Phone makers aren’t even trying to keep their secrets secret anymore


The Samsung Galaxy S10 will launch at Samsung’s February 20th event this year, and the first preorders will be delivered by March 8th. I can tell you these dates straight up, without any hedging or caveating, because they’re official, courtesy of Samsung’s newly published reservation page for the new phone. On that page, the company throws up a white flag of resignation, admitting, “We know you know what is coming.” Who is Samsung capitulating to? Industrious leakers like evleaks and Roland Quandt, who, year after year, preempt flagship phone announcements with detailed images and specs of the devices to come.
A few days after Samsung’s launch, at Mobile World Congress in Barcelona, LG will reveal the G8 ThinQ. Yes, its name is also already official, along with a few specs: a Crystal Sound OLED display (that means the phone vibrates the screen to use it as a speaker), a quad-DAC audio system (which necessarily means a headphone jack — yay!), and a 3D front camera for face unlock. LG might, in fact, have been one of the first companies to give up trying to be secretive, having made a habit of trickling out select specs and features ahead of its upcoming launches in order to stir up excitement. It’s just that this year, even the product name isn’t sacred, with the G8 ThinQ branding proudly marking all materials.
Other companies like Vivo are posting really clear and unmysterious images of their phones before they’re announced. Their reason is the same as everyone else’s: they’re trying to claw phone buyers’ attention and affection away from the next company with a half-dozen cameras, a glamorous design, and promises of an “all-screen” experience. As Vivo works to expand beyond its native China and into India and European markets, its hype competition becomes a deluge of neat and crisp Galaxy S10 leaked photos, and so Vivo’s countering those with equally snazzy press shots of its own.

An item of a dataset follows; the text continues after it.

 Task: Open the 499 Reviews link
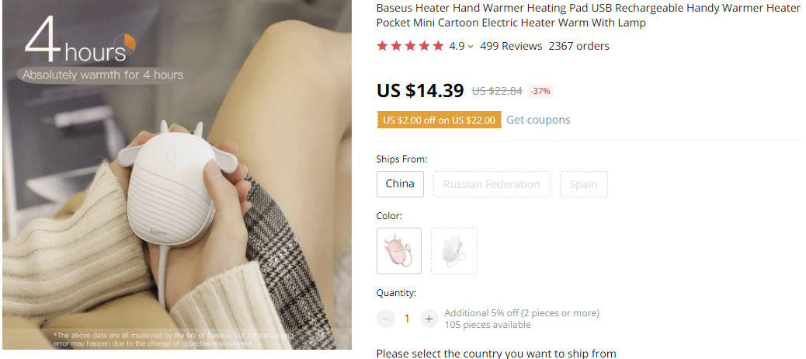(x=511, y=46)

Chinese phone makers can be especially nebulous with their phone announcements, as they sometimes release devices in China with nary a peep about them in the rest of the world, followed by a major international launch event a month later. That’s exactly what Honor did with the View 20.
The common thread linking all of these examples is the massive difficulty of coordinating a simultaneous global launch of a device that must remain secret until it finally isn’t. The obstacles to pulling that off are legion. There are the leakers who will forensically examine your website for any prematurely uploaded marketing assets; there are the carrier partners that will want test units for weeks or months in advance; there are the reviewers and influencers you’ll want to give an early look at the product; and there are the retailers that will sometimes put phones on shelves before they are official (as happened with the Huawei P20 Lite).

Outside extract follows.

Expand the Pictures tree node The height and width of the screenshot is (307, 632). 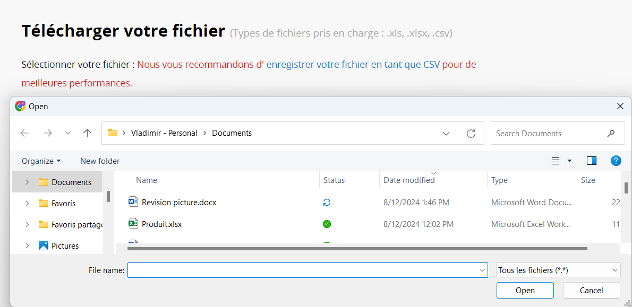27,246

There’s no villain to this story. I’m not even sure that the pre-release info drip is necessarily harming the eventual sales of any particular device. And yet, I do feel like some of the magic of the phone launch event has been lost. It’s a ceremony and a celebration, to be sure, but it’s not really an event anymore when you know exactly what to expect. I think back to the frisson of excitement that used to come with getting film pictures processed, receiving exam results, or just going to an entirely foreign place in the days before Google Maps. There is joy in not knowing.
As we head toward February 20th, Samsung and Vivo’s big day, and Mobile World Congress in the following week, there’ll be a rich sense of déjà vu while company CEOs and marketing chiefs recite features and talk up designs we’ve already seen. But we need not totally despair for novelty. Even while the big secrets of phone companies are public knowledge before anyone takes the stage, the actual functioning of these new devices won’t be known until we get our hands on them. How will Sony’s cinematic 21:9 screen feel in the hand? Will Samsung’s foldable improve on the Royole Flexpai mess? And how exactly does Nokia expect us to hold a phone with no fewer than five cameras on the back?
Update February 14th, 8:07AM ET: As if to illustrate the point, Xiaomi’s Wang Xiang, senior VP for the company’s international business, just tweeted out the entire rear design of the upcoming Mi 9 flagship phone, which is set to launch on February 24th.